[EXTRACTED INFORMATION — start]

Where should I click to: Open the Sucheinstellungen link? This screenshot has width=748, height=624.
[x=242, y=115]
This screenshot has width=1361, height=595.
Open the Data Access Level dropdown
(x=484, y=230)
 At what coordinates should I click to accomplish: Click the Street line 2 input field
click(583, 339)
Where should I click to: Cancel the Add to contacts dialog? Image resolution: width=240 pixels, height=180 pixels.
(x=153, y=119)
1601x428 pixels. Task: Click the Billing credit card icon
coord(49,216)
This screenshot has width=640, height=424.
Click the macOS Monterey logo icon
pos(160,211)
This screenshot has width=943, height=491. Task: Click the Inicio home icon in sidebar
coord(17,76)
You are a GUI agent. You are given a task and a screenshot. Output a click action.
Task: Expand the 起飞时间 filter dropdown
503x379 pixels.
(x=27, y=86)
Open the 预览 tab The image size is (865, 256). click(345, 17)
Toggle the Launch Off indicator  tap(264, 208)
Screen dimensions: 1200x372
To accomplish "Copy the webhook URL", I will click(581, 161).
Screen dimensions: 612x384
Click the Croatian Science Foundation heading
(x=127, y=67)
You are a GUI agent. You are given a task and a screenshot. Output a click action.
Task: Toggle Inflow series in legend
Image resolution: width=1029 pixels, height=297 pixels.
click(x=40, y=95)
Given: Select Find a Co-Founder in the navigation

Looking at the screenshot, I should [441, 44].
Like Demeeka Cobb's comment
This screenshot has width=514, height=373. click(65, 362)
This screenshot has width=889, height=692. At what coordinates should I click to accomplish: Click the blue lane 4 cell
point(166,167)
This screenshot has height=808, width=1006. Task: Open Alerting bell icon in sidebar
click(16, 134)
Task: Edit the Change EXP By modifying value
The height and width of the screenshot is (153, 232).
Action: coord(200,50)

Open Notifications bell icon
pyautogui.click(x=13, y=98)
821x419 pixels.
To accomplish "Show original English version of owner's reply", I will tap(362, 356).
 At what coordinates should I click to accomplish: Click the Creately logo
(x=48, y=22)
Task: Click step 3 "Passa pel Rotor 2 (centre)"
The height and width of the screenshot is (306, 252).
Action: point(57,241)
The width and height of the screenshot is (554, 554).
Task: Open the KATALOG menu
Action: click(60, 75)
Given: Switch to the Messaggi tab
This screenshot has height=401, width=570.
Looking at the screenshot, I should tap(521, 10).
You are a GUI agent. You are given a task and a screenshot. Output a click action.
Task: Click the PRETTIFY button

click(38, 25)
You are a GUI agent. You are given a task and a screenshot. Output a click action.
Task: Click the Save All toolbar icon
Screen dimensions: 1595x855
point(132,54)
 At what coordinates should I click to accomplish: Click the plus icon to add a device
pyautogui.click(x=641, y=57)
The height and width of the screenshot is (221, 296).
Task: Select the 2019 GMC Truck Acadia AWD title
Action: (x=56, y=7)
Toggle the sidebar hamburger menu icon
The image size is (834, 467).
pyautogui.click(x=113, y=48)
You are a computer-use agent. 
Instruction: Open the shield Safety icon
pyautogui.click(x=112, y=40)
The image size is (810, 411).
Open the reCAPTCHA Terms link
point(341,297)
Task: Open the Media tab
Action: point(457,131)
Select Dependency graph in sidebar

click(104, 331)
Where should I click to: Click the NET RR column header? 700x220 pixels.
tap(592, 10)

[EXTRACTED INFORMATION — finish]

Determine the count of lines in the data above with the string "will" in them, and give that count alone.

• [TASK RESPONSE]
2